# [文書の抜粋]
• • • •

肛門周囲膿瘍と痔ろうについて

肛門周囲膿瘍・痔ろうとは?

肛門周囲膿瘍とは、細菌感染などをきっかけに、肛門の周囲にできる膿(うみ)の溜まりのことです。膿が自然に出たり、切開により排膿(膿を出す)処置をすると、のちに膿の通り 道が残ることがあります。痔ろうとは、この通り道が固い「トンネル」や「しこり」となったものです。

症状

炎症に伴う発熱のほか、肛門周囲の違和感、痛み、しこり、ジクジクした感じなど、膿瘍・痔ろうの場所や数、大きさなどにより様々な症状が出現します。

原因・病態

肛門周囲膿瘍の原因として一般的には、肛門と直腸の境界にあるくぼみ(肛門陰窩)に開いている肛門腺から細菌が入り、膿が溜まることが多いです。裂肛(切れ痔)、クローン病、結核などが原因となることもあります。また、痔ろうを長年放置すると複雑化して治療が難しくなったり、まれに癌になることもあります。

痔ろうの原因となる穴を原発口、感染を持続させるもとになる部位を原発巣、皮膚開口部を二次口と呼びます。

皮膚に開口部を持たない痔ろうも少なくありません。8 割くらいは「低位筋間痔ろう」といわれる、肛門周囲の比較的浅いところにトンネルができます。

• • • •

# [データセットに含まれるデータ]
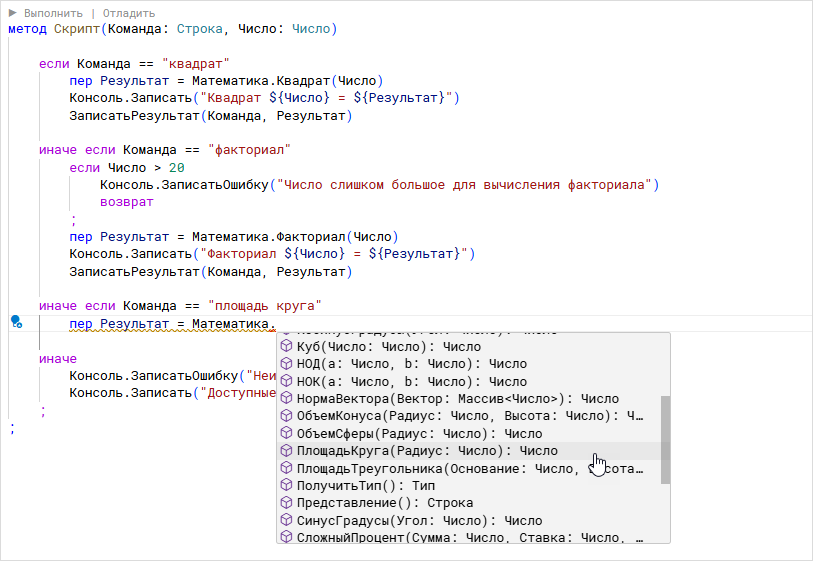Click the gutter quick-action icon beside the Математика line
Image resolution: width=813 pixels, height=561 pixels.
click(x=16, y=321)
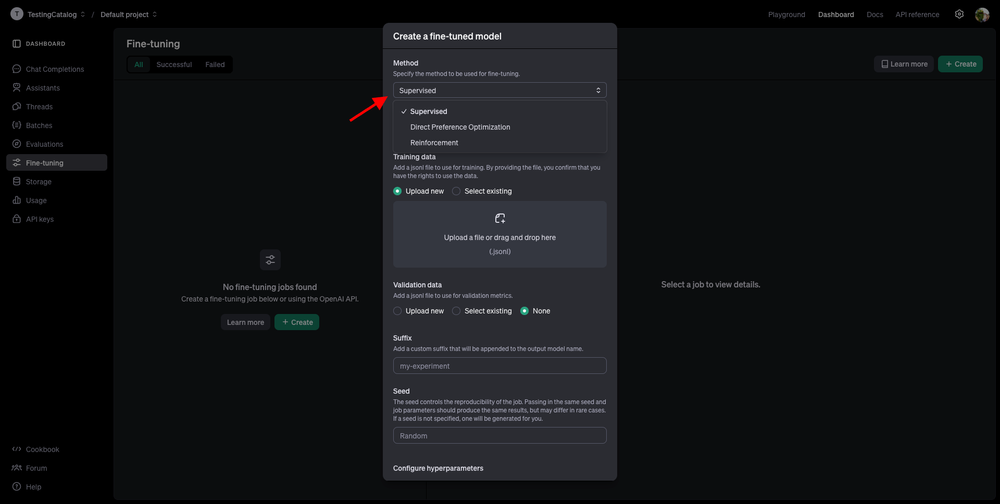Expand the Default project switcher
The width and height of the screenshot is (1000, 504).
click(x=128, y=14)
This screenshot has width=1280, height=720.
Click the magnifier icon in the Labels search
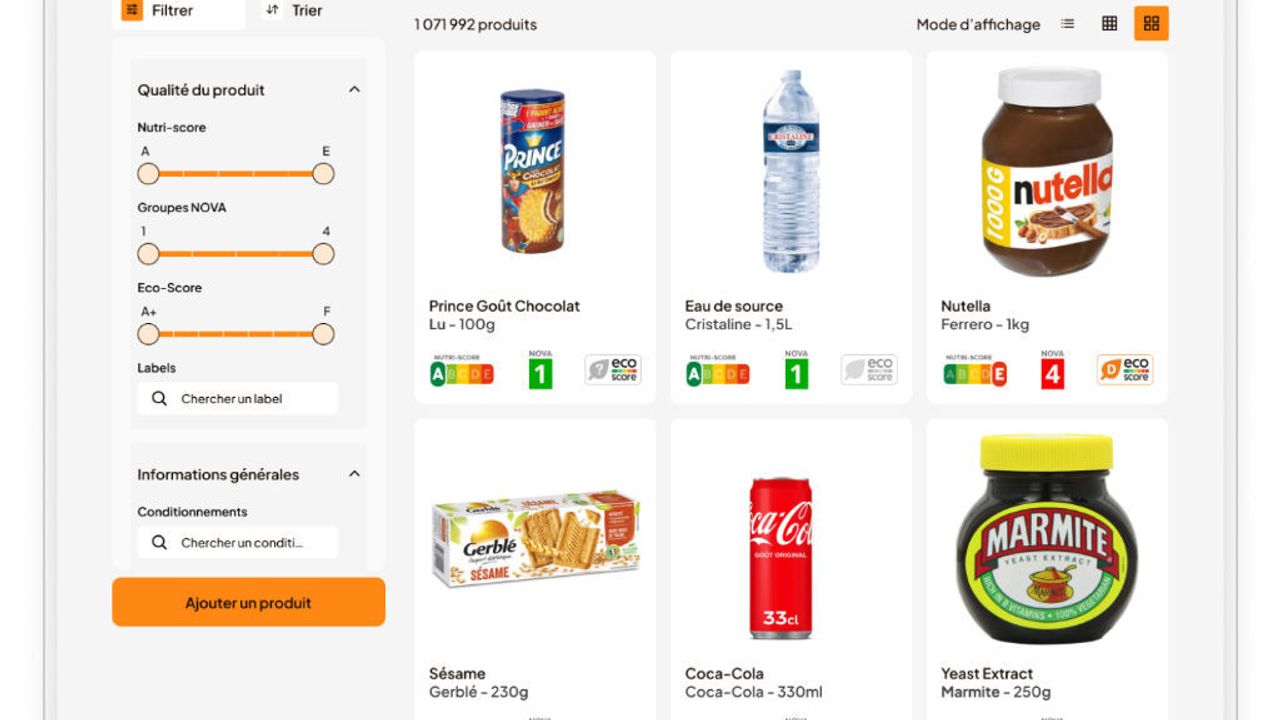tap(159, 399)
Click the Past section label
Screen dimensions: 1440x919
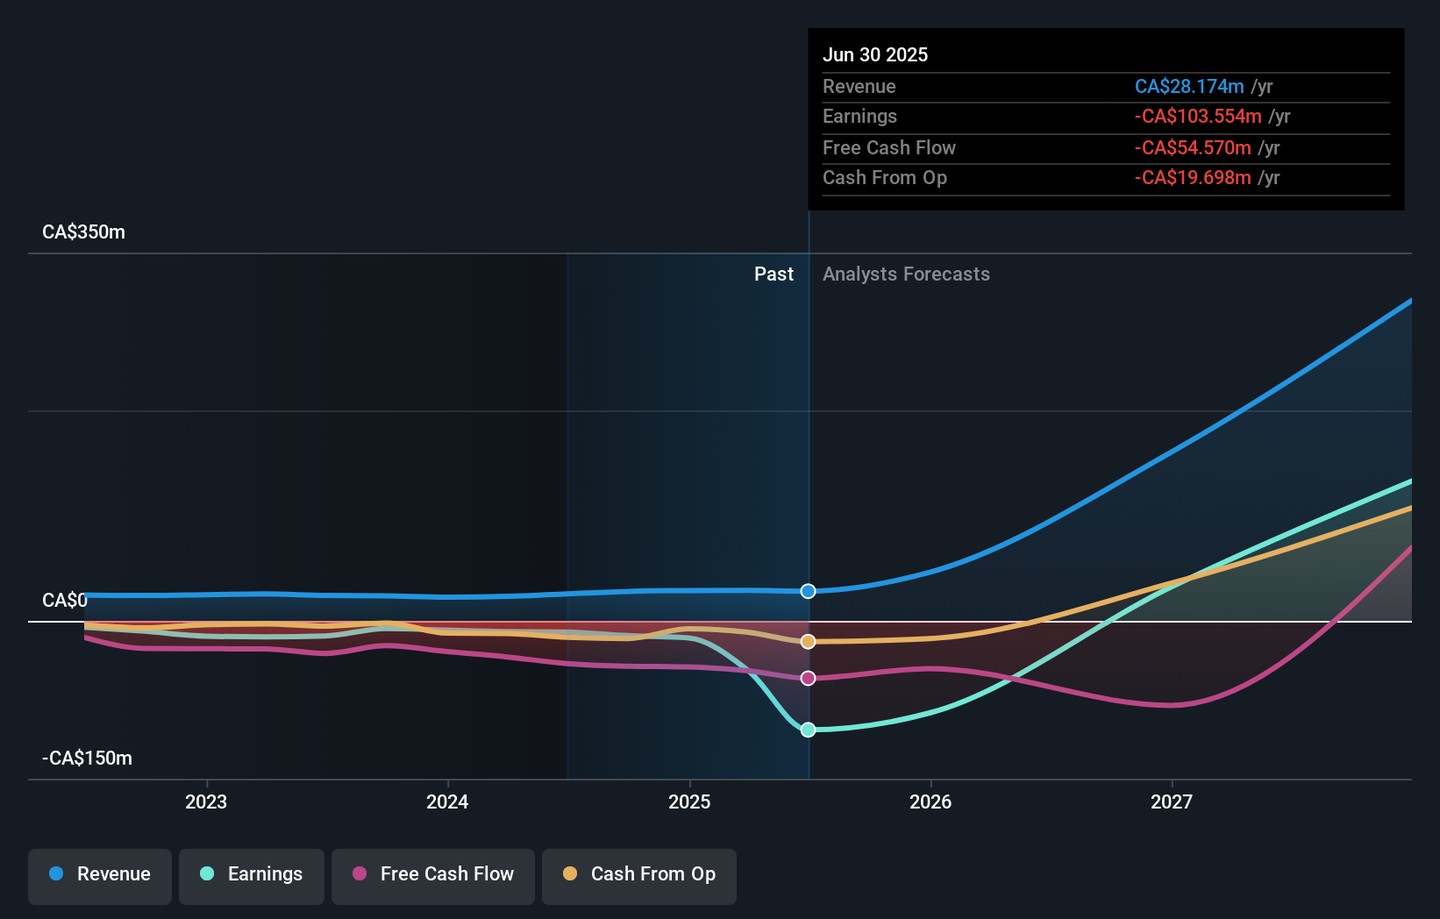click(773, 274)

• • • •

# [練習問題]
#1 肛門周囲膿瘍と痔ろうについての文書では、痔ろうの8割くらいを占めるものを何と呼んでいますか。
#2 肛門周囲膿瘍と痔ろうについての文書を、最後の文の後から書き進めてください。
これらのデータはこの課題には関係しません。

# [課題ごとの解答]
#1 「低位筋間痔ろう」と呼んでいます。

#2
「坐骨直腸窩痔ろう」と呼ばれる、複雑なものもあります。

参考文献:日本大腸肛門病学会ホームページ

治療

肛門周囲膿瘍の場合、炎症所見が軽ければ、抗生物質で治療可能な場合があります。明らかに膿が溜まっている場合は、サイズに関わらず局所麻酔を行い切開排膿が必要です。

膿瘍が大きく深い場合は、ドレーン(排膿を助けるチューブや糸)を留置することがあります。徐々に排液量が減り炎症所見が改善すると、切開創が閉鎖しドレーン抜去も可能となります。処置を行なっても治癒に至らない場合は、痔ろうや他の肛門疾患が隠れていることがあります。

痔ろうに対しては基本的に手術が行われます。当院では入院・腰椎麻酔下にて、主に①切開開放術(レイオープン法)②シートン法を行なっています。

①切開開放術
適応:浅い、単純な痔ろう
  1. 瘻管(トンネル)を電気メス切開し開放します。
  2. 固い瘻管は除去し、切開創がきれいに治るように創縁(傷のふち)を縫合します。

術後、坐薬・軟膏で経過観察します。

②シートン法
適応:深い、単純または複雑な痔ろう
  1. 瘻管を切除(またはくり抜き)ます。
  2. ゴムひもを留置します。
  3. 体が異物(ゴムひも)を押し出していく反応が起こり、ゴムが浅くなってきます。
  4. ゴムひもが脱落すると痔ろうが治ります。